Brief: Your task is to transcribe the entries exactly.

Records from a dataset:
—————
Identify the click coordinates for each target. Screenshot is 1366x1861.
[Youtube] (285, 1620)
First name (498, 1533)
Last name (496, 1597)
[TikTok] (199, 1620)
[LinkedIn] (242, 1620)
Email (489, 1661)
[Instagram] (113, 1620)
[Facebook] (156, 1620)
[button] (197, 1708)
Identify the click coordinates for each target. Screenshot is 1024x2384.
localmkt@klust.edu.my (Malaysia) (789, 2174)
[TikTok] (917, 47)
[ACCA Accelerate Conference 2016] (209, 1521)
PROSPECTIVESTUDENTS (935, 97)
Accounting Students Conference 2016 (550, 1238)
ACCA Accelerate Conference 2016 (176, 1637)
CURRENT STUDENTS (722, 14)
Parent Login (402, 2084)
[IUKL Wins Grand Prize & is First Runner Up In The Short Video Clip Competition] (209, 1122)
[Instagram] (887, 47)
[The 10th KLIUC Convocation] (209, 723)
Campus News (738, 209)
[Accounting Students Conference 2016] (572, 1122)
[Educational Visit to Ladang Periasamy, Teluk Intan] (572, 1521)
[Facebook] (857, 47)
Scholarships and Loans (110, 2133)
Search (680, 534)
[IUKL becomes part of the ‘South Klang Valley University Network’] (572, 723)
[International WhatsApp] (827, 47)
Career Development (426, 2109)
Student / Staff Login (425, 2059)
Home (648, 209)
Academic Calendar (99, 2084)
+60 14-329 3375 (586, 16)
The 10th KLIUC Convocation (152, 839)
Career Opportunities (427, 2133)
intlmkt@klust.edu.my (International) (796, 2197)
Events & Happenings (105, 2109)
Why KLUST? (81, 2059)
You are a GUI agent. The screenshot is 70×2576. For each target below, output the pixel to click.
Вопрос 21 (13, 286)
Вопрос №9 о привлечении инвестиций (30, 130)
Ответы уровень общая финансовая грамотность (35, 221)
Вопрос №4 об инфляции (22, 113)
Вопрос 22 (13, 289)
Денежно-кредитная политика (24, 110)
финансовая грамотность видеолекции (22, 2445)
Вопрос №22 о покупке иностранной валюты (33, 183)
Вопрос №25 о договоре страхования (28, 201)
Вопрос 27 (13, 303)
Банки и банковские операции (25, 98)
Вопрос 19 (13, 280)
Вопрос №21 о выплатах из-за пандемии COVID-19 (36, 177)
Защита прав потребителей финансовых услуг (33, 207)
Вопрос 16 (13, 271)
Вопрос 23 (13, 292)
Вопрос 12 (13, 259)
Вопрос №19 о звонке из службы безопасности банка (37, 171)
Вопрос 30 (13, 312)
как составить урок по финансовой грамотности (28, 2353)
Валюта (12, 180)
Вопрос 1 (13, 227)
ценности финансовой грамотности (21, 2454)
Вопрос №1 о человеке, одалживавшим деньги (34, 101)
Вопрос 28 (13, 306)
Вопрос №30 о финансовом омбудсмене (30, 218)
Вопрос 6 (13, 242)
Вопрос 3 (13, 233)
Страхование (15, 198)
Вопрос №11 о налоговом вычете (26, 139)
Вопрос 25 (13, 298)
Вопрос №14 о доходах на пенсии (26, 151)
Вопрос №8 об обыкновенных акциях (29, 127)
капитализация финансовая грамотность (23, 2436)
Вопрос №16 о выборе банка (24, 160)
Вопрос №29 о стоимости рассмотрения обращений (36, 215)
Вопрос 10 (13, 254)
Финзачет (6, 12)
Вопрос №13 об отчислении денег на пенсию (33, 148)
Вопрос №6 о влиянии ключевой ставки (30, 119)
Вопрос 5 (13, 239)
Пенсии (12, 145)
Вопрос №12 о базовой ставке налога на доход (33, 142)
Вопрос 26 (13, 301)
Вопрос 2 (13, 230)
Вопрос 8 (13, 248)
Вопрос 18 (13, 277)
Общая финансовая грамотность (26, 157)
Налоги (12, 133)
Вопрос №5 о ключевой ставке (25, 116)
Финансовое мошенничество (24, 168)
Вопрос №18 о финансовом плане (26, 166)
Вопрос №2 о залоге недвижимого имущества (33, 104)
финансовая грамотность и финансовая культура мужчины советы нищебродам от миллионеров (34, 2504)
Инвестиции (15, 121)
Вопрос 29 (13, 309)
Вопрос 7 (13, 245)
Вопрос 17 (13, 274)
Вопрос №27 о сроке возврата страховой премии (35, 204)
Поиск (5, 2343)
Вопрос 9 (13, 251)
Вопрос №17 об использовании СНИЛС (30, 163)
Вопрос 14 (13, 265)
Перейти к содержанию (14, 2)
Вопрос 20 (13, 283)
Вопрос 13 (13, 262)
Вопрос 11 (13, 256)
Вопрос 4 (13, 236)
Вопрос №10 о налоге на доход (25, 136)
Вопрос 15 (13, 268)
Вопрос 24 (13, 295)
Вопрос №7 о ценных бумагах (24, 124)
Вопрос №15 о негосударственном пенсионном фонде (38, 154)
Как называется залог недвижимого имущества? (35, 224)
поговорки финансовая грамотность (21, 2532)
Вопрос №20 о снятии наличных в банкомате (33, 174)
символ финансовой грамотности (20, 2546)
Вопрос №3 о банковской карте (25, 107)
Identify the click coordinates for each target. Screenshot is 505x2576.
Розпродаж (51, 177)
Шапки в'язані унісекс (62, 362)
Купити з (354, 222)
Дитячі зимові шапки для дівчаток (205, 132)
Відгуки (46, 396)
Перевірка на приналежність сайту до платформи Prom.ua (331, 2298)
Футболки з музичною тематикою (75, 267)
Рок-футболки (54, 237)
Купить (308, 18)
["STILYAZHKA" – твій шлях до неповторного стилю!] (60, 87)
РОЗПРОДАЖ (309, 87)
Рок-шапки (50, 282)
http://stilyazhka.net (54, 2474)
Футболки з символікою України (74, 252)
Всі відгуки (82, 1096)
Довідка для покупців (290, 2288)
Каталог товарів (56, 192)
—————
Exercise response:
Identify the click coordinates for each target. Screenshot is 1366x1861.
[Youtube] (285, 1620)
First name (498, 1533)
Last name (496, 1597)
[TikTok] (199, 1620)
[LinkedIn] (242, 1620)
Email (489, 1661)
[Instagram] (113, 1620)
[Facebook] (156, 1620)
[button] (197, 1708)
Identify the click coordinates for each target. Screenshot is 1024x2384.
localmkt@klust.edu.my (Malaysia) (789, 2174)
[TikTok] (917, 47)
[ACCA Accelerate Conference 2016] (209, 1521)
PROSPECTIVESTUDENTS (935, 97)
Accounting Students Conference 2016 (550, 1238)
ACCA Accelerate Conference 2016 (176, 1637)
CURRENT STUDENTS (722, 14)
Parent Login (402, 2084)
[IUKL Wins Grand Prize & is First Runner Up In The Short Video Clip Competition] (209, 1122)
[Instagram] (887, 47)
[The 10th KLIUC Convocation] (209, 723)
Campus News (738, 209)
[Accounting Students Conference 2016] (572, 1122)
[Educational Visit to Ladang Periasamy, Teluk Intan] (572, 1521)
[Facebook] (857, 47)
Scholarships and Loans (110, 2133)
Search (680, 534)
[IUKL becomes part of the ‘South Klang Valley University Network’] (572, 723)
[International WhatsApp] (827, 47)
Career Development (426, 2109)
Student / Staff Login (425, 2059)
Home (648, 209)
Academic Calendar (99, 2084)
+60 14-329 3375 (586, 16)
The 10th KLIUC Convocation (152, 839)
Career Opportunities (427, 2133)
intlmkt@klust.edu.my (International) (796, 2197)
Events & Happenings (105, 2109)
Why KLUST? (81, 2059)
You are a GUI agent. The screenshot is 70×2576. For each target below, output the pixel to click.
Вопрос 21 (13, 286)
Вопрос №9 о привлечении инвестиций (30, 130)
Ответы уровень общая финансовая грамотность (35, 221)
Вопрос №4 об инфляции (22, 113)
Вопрос 22 (13, 289)
Денежно-кредитная политика (24, 110)
финансовая грамотность видеолекции (22, 2445)
Вопрос №22 о покупке иностранной валюты (33, 183)
Вопрос №25 о договоре страхования (28, 201)
Вопрос 27 (13, 303)
Банки и банковские операции (25, 98)
Вопрос 19 (13, 280)
Вопрос №21 о выплатах из-за пандемии COVID-19 (36, 177)
Защита прав потребителей финансовых услуг (33, 207)
Вопрос 16 (13, 271)
Вопрос 23 (13, 292)
Вопрос 12 (13, 259)
Вопрос №19 о звонке из службы безопасности банка (37, 171)
Вопрос 30 (13, 312)
как составить урок по финансовой грамотности (28, 2353)
Валюта (12, 180)
Вопрос 1 (13, 227)
ценности финансовой грамотности (21, 2454)
Вопрос №1 о человеке, одалживавшим деньги (34, 101)
Вопрос 28 (13, 306)
Вопрос №30 о финансовом омбудсмене (30, 218)
Вопрос 6 (13, 242)
Вопрос 3 (13, 233)
Страхование (15, 198)
Вопрос №11 о налоговом вычете (26, 139)
Вопрос 25 (13, 298)
Вопрос №14 о доходах на пенсии (26, 151)
Вопрос №8 об обыкновенных акциях (29, 127)
капитализация финансовая грамотность (23, 2436)
Вопрос №16 о выборе банка (24, 160)
Вопрос №29 о стоимости рассмотрения обращений (36, 215)
Вопрос 10 (13, 254)
Финзачет (6, 12)
Вопрос №13 об отчислении денег на пенсию (33, 148)
Вопрос №6 о влиянии ключевой ставки (30, 119)
Вопрос 5 (13, 239)
Пенсии (12, 145)
Вопрос №12 о базовой ставке налога на доход (33, 142)
Вопрос 26 (13, 301)
Вопрос 2 (13, 230)
Вопрос 8 (13, 248)
Вопрос 18 (13, 277)
Общая финансовая грамотность (26, 157)
Налоги (12, 133)
Вопрос №5 о ключевой ставке (25, 116)
Финансовое мошенничество (24, 168)
Вопрос №18 о финансовом плане (26, 166)
Вопрос №2 о залоге недвижимого имущества (33, 104)
финансовая грамотность и финансовая культура мужчины советы нищебродам от миллионеров (34, 2504)
Инвестиции (15, 121)
Вопрос 29 (13, 309)
Вопрос 7 (13, 245)
Вопрос 17 (13, 274)
Вопрос №27 о сроке возврата страховой премии (35, 204)
Поиск (5, 2343)
Вопрос 9 (13, 251)
Вопрос №17 об использовании СНИЛС (30, 163)
Вопрос 14 (13, 265)
Перейти к содержанию (14, 2)
Вопрос 20 (13, 283)
Вопрос 13 (13, 262)
Вопрос 11 (13, 256)
Вопрос 4 (13, 236)
Вопрос №10 о налоге на доход (25, 136)
Вопрос 15 (13, 268)
Вопрос 24 (13, 295)
Вопрос №7 о ценных бумагах (24, 124)
Вопрос №15 о негосударственном пенсионном фонде (38, 154)
Как называется залог недвижимого имущества? (35, 224)
поговорки финансовая грамотность (21, 2532)
Вопрос №20 о снятии наличных в банкомате (33, 174)
символ финансовой грамотности (20, 2546)
Вопрос №3 о банковской карте (25, 107)
Identify the click coordinates for each target. Screenshot is 505x2576.
Розпродаж (51, 177)
Шапки в'язані унісекс (62, 362)
Купити з (354, 222)
Дитячі зимові шапки для дівчаток (205, 132)
Відгуки (46, 396)
Перевірка на приналежність сайту до платформи Prom.ua (331, 2298)
Футболки з музичною тематикою (75, 267)
Рок-футболки (54, 237)
Купить (308, 18)
["STILYAZHKA" – твій шлях до неповторного стилю!] (60, 87)
РОЗПРОДАЖ (309, 87)
Рок-шапки (50, 282)
http://stilyazhka.net (54, 2474)
Футболки з символікою України (74, 252)
Всі відгуки (82, 1096)
Довідка для покупців (290, 2288)
Каталог товарів (56, 192)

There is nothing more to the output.